# WHAT THIS TASK INVOLVES
Reproduce the lines between the line holding "Click the Change" and the line holding "Action: (x=507, y=524)", inclusive, swapping "Screen dimensions" for "Display size" and leaving everything else unchanged.

# GIVEN ENTRIES
((
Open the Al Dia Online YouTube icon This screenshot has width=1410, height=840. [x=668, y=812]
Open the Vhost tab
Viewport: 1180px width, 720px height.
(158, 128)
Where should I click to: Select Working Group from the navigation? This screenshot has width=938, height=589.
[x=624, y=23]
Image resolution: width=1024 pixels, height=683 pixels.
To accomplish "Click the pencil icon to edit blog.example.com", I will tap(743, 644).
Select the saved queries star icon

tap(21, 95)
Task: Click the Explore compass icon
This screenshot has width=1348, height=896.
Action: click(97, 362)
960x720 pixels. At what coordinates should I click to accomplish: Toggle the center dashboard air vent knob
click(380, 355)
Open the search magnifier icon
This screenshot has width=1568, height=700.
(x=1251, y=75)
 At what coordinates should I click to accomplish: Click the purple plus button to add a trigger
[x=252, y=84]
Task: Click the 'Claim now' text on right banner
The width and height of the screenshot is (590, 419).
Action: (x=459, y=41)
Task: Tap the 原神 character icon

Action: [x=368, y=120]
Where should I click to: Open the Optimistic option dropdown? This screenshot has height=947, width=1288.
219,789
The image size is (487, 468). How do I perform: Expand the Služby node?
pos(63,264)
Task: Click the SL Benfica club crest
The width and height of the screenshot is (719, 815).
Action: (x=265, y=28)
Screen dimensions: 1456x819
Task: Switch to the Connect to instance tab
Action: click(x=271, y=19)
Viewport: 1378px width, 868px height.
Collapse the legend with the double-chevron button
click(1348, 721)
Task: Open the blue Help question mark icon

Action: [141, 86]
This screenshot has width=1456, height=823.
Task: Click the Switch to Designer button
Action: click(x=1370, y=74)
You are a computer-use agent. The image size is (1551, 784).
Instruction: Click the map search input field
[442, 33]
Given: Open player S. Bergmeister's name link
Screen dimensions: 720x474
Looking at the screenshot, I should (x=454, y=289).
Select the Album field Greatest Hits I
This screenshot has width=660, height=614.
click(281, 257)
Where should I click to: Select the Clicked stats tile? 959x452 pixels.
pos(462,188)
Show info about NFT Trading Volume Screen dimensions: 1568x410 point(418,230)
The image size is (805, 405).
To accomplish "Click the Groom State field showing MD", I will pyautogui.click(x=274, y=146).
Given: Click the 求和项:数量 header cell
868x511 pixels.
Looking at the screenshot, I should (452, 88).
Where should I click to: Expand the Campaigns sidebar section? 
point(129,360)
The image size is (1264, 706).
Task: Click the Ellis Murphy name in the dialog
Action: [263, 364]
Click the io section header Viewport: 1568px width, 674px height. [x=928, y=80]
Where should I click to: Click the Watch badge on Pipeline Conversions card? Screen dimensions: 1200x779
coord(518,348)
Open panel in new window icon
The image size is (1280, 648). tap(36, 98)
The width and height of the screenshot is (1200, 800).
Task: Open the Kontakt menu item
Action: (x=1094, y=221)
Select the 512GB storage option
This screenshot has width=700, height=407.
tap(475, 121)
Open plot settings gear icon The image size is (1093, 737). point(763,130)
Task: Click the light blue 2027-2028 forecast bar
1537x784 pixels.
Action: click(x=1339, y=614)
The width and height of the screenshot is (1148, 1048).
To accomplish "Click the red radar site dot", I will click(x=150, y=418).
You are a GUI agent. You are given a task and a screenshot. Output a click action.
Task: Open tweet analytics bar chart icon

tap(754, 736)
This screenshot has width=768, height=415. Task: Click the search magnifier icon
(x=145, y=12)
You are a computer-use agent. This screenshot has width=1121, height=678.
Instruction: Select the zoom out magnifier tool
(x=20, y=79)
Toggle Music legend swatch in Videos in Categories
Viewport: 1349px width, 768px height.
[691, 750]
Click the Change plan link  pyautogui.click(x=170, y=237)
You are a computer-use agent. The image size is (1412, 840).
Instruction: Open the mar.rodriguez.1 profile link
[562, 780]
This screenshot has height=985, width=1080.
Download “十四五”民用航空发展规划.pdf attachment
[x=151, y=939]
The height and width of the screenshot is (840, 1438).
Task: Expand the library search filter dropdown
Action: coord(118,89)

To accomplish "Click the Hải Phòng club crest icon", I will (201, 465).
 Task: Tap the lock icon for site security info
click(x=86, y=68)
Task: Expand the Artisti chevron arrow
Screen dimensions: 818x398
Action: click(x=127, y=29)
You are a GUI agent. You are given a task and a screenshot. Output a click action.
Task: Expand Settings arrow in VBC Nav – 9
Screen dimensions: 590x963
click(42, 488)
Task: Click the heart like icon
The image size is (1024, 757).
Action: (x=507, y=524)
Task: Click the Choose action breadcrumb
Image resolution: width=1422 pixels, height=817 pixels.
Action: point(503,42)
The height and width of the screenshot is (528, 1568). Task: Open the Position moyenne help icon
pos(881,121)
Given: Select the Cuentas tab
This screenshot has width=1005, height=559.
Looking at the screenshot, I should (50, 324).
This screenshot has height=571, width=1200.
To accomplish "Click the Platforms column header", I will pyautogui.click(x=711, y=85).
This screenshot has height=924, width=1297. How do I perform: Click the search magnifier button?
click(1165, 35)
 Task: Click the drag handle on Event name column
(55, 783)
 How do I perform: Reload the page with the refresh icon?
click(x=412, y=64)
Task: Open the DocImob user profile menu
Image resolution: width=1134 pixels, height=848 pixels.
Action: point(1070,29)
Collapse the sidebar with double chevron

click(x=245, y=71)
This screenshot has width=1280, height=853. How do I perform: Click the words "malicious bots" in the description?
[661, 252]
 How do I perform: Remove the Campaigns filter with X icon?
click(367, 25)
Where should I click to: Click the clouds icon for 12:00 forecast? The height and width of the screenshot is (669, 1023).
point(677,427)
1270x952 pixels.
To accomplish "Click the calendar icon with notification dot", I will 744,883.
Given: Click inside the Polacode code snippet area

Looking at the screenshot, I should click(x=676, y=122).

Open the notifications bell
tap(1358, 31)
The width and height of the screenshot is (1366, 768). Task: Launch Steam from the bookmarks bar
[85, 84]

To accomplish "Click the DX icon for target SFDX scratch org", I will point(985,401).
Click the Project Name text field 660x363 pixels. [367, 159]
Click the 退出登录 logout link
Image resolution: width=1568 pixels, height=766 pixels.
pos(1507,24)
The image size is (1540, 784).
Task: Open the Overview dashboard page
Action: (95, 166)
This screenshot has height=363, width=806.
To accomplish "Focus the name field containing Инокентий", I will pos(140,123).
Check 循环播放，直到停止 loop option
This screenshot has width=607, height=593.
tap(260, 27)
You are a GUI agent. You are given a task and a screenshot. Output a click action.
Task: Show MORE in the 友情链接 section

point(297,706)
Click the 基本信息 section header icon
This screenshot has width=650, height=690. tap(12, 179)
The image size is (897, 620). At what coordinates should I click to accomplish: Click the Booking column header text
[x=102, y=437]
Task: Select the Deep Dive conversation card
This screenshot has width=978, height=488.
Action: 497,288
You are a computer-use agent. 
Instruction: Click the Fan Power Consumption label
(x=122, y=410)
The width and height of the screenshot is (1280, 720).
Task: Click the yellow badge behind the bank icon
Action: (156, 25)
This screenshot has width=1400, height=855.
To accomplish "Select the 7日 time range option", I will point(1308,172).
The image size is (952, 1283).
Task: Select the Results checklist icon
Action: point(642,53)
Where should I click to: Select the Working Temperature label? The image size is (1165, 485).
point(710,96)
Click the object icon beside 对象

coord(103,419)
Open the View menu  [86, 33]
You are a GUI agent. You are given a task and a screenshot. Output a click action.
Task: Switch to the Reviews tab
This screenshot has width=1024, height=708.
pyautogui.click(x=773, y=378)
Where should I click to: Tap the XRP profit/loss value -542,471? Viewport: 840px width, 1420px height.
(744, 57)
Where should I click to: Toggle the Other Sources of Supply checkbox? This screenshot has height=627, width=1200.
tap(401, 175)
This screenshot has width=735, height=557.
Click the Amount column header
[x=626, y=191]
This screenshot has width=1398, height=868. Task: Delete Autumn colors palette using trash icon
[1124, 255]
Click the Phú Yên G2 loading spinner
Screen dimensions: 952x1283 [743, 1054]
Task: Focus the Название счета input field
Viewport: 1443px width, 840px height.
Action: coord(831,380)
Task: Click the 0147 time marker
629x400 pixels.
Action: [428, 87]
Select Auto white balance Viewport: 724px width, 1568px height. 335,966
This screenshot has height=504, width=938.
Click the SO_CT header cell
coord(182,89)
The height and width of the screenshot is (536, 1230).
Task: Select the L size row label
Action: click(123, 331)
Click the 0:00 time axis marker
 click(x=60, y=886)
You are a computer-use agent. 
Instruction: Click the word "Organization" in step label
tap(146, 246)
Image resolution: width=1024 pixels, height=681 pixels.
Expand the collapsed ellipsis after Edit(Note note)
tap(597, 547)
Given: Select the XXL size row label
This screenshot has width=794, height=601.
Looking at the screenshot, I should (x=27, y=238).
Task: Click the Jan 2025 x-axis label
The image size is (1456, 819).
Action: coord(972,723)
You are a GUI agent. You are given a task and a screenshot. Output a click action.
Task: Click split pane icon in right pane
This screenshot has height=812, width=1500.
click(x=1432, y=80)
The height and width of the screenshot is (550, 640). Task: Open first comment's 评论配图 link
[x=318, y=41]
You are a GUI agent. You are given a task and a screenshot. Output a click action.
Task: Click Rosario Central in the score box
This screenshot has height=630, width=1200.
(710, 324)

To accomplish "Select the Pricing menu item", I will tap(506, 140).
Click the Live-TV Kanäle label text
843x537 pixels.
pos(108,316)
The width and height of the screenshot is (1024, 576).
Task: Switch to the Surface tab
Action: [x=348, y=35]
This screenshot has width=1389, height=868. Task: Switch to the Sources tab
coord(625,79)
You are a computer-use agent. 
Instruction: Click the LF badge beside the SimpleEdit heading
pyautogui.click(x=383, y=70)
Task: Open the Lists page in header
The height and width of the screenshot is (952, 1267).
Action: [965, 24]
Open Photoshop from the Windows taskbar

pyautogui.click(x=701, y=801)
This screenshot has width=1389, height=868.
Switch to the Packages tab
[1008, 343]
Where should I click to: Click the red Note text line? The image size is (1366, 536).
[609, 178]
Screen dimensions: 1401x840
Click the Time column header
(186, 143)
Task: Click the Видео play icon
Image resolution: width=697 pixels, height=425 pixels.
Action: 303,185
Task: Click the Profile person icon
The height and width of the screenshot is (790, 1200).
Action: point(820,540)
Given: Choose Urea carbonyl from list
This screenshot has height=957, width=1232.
))
# ANSWER TO THIS TASK
Click the Change plan link  pyautogui.click(x=170, y=237)
You are a computer-use agent. The image size is (1412, 840).
Instruction: Open the mar.rodriguez.1 profile link
[562, 780]
This screenshot has height=985, width=1080.
Download “十四五”民用航空发展规划.pdf attachment
[x=151, y=939]
The height and width of the screenshot is (840, 1438).
Task: Expand the library search filter dropdown
Action: coord(118,89)

To accomplish "Click the Hải Phòng club crest icon", I will (201, 465).
 Task: Tap the lock icon for site security info
click(x=86, y=68)
Task: Expand the Artisti chevron arrow
Display size: 818x398
Action: click(x=127, y=29)
You are a GUI agent. You are given a task and a screenshot. Output a click action.
Task: Expand Settings arrow in VBC Nav – 9
Display size: 590x963
click(42, 488)
Task: Click the heart like icon
The image size is (1024, 757).
Action: (x=507, y=524)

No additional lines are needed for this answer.